═════ DATA ROWS

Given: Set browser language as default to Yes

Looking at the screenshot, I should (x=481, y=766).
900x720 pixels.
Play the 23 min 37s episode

══════════
═════ DATA ROWS

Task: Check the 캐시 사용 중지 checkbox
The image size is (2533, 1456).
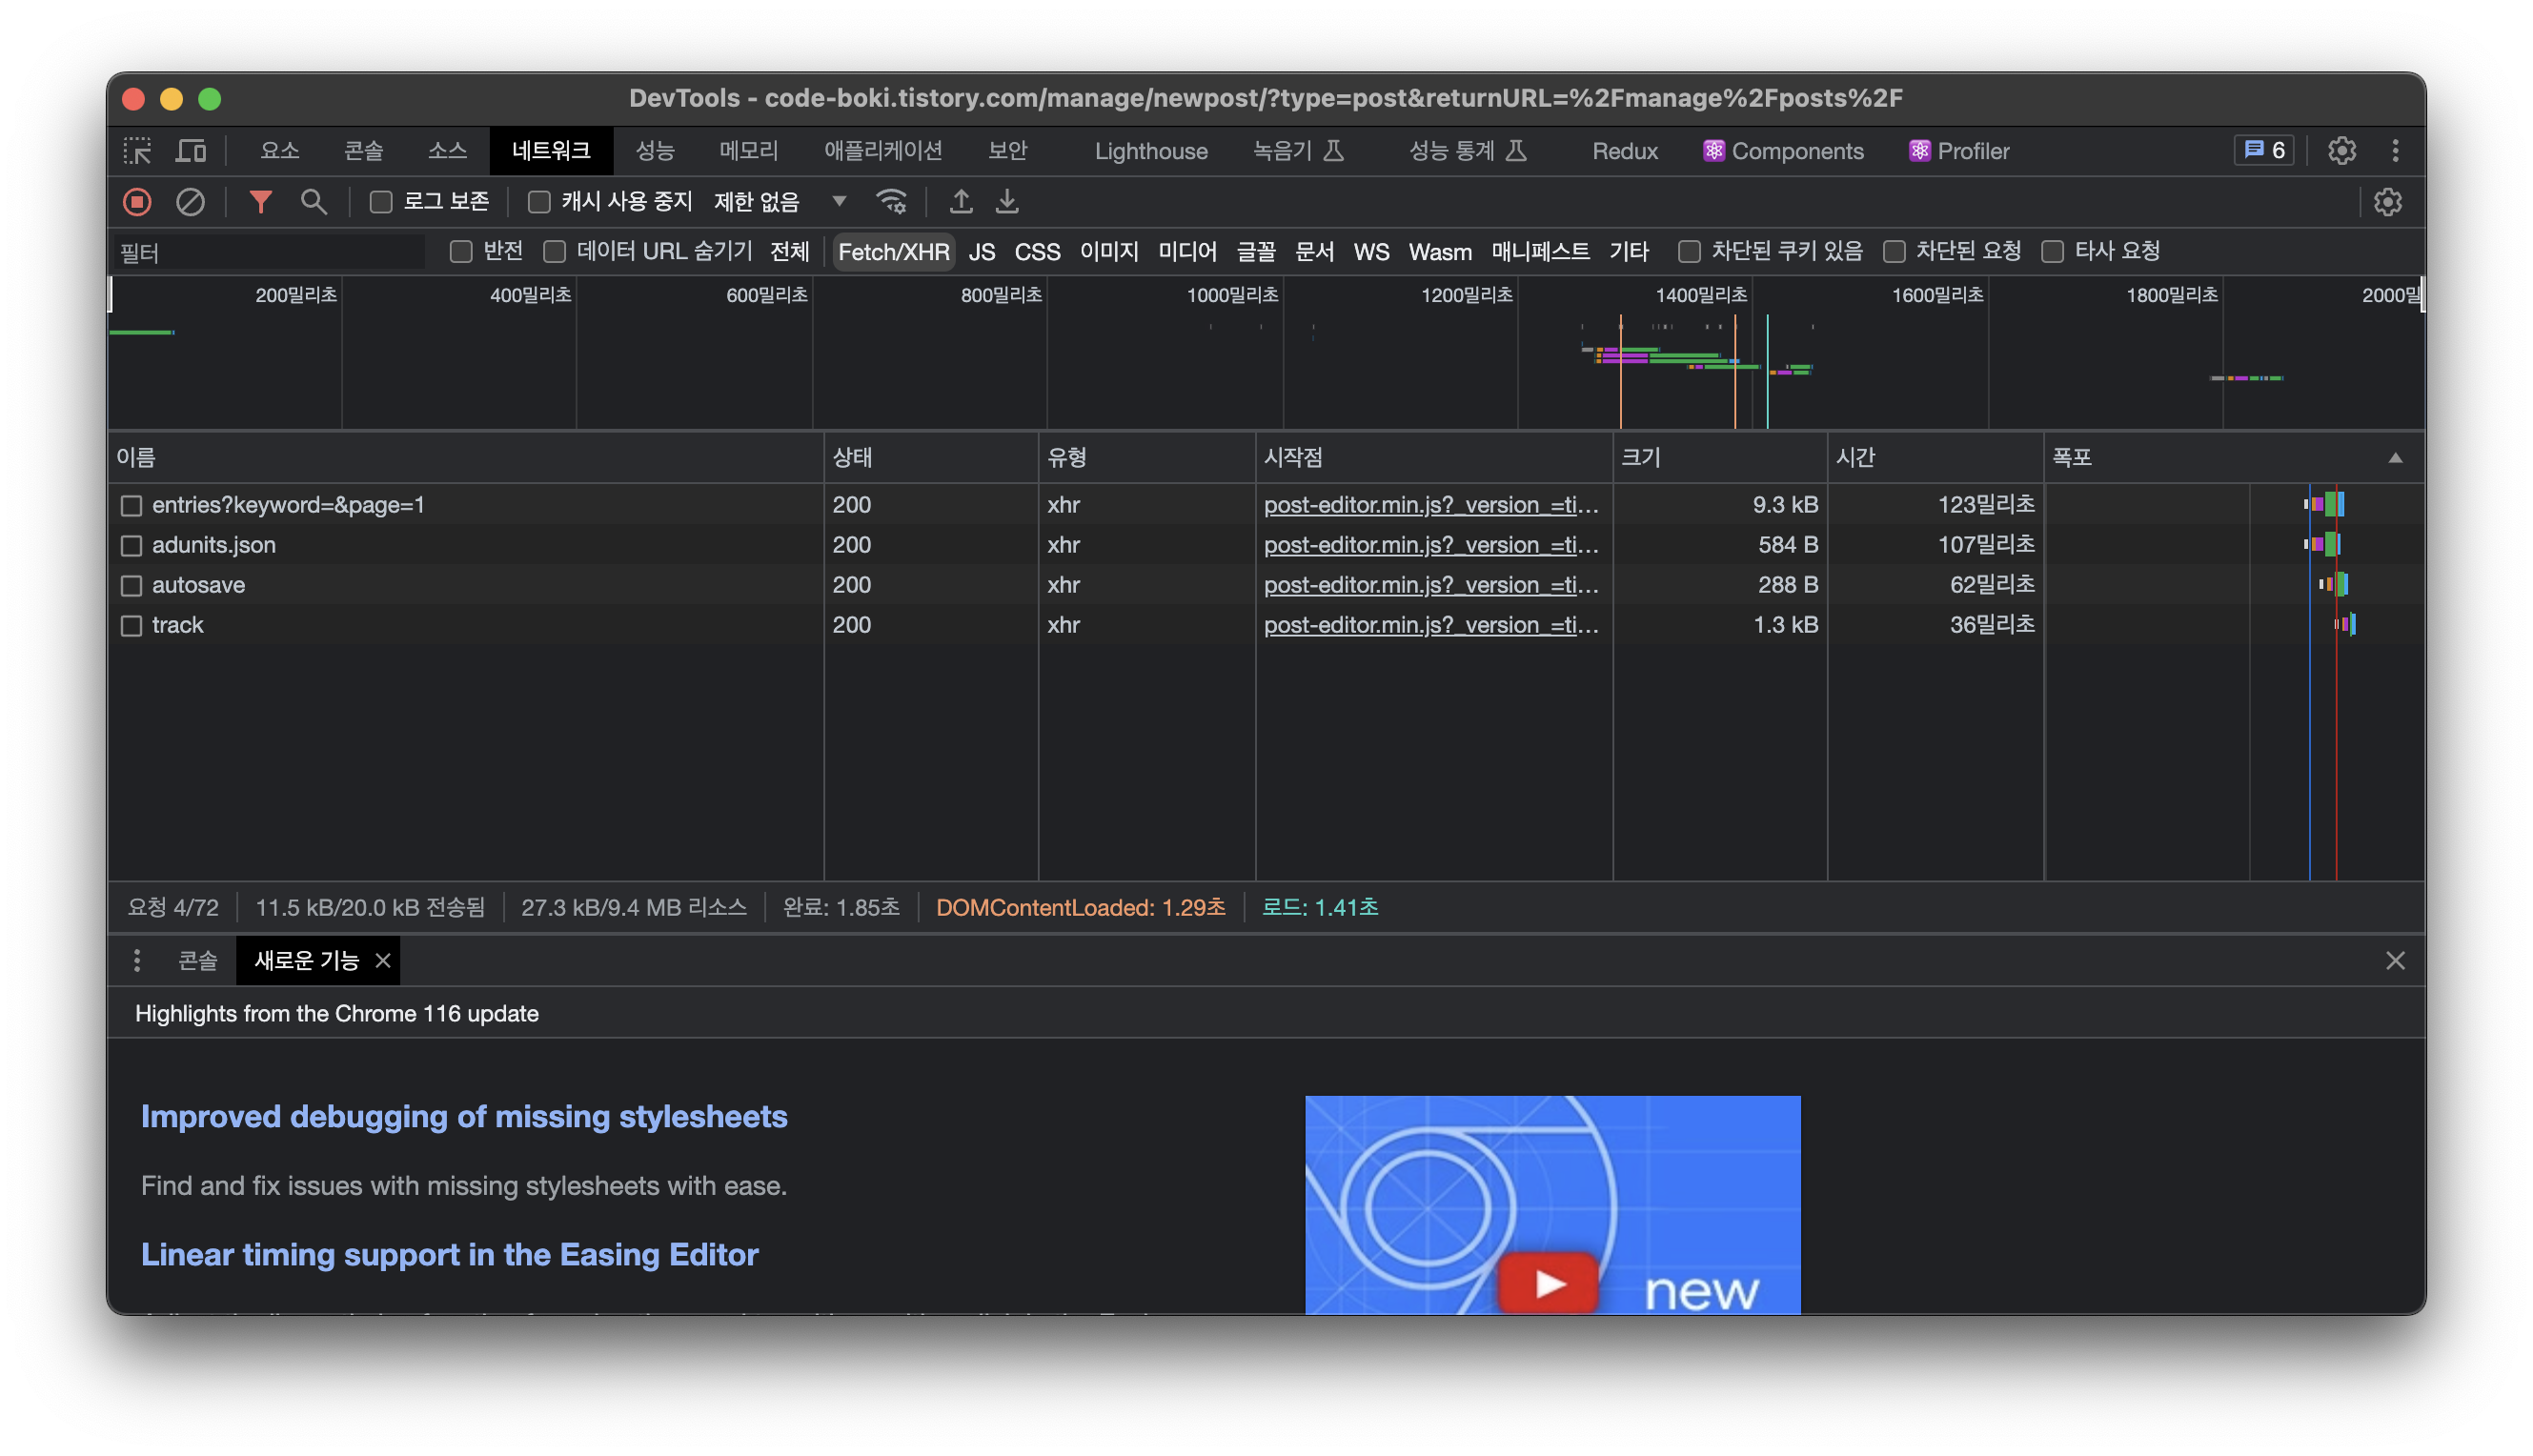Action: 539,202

══════════
═════ DATA ROWS

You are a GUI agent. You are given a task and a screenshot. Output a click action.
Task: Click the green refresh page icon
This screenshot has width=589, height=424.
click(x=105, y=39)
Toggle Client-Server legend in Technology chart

══════════

» **WHAT YOU SHOULD DO**
Rewrite the lines from the line with "You are a GUI" up to and including the line with "Toggle Client-Server legend", changing "refresh" to "reload" and keeping everything else the same.

» **OUTPUT FOR THIS EXERCISE**
You are a GUI agent. You are given a task and a screenshot. Output a click action.
Task: Click the green reload page icon
This screenshot has width=589, height=424.
click(x=105, y=39)
Toggle Client-Server legend in Technology chart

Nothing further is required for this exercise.